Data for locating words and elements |

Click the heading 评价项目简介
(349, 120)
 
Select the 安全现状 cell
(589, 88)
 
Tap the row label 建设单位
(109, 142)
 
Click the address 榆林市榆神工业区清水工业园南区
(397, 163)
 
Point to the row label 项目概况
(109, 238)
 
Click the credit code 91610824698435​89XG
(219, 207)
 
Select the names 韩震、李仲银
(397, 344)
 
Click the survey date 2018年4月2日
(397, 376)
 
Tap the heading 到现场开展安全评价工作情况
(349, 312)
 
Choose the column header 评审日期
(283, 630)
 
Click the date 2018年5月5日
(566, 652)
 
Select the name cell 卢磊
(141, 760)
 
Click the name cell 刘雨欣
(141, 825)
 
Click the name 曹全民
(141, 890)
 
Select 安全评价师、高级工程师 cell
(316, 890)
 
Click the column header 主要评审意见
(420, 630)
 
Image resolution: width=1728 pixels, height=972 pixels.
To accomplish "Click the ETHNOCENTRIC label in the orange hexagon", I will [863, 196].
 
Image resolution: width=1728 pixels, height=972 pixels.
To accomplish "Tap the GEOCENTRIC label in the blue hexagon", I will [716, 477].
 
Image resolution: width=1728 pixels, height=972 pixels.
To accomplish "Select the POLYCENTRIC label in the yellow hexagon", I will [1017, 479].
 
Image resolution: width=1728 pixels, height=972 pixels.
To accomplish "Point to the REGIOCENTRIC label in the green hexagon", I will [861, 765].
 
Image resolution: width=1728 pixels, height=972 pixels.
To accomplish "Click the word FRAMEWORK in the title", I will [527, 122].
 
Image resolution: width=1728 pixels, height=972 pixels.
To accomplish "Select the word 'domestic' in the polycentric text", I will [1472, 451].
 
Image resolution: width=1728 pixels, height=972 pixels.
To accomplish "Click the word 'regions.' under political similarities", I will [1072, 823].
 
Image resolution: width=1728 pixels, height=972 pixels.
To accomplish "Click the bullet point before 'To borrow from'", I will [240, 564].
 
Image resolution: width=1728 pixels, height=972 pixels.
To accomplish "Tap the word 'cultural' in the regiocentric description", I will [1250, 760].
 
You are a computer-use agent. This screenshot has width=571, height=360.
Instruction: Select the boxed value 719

THE EXERCISE | Please find every line in the entries above that contains the word "hexagon", and copy each of those lines.

EXERCISE ANSWER |
To accomplish "Click the ETHNOCENTRIC label in the orange hexagon", I will [863, 196].
To accomplish "Tap the GEOCENTRIC label in the blue hexagon", I will [716, 477].
To accomplish "Select the POLYCENTRIC label in the yellow hexagon", I will [1017, 479].
To accomplish "Point to the REGIOCENTRIC label in the green hexagon", I will [861, 765].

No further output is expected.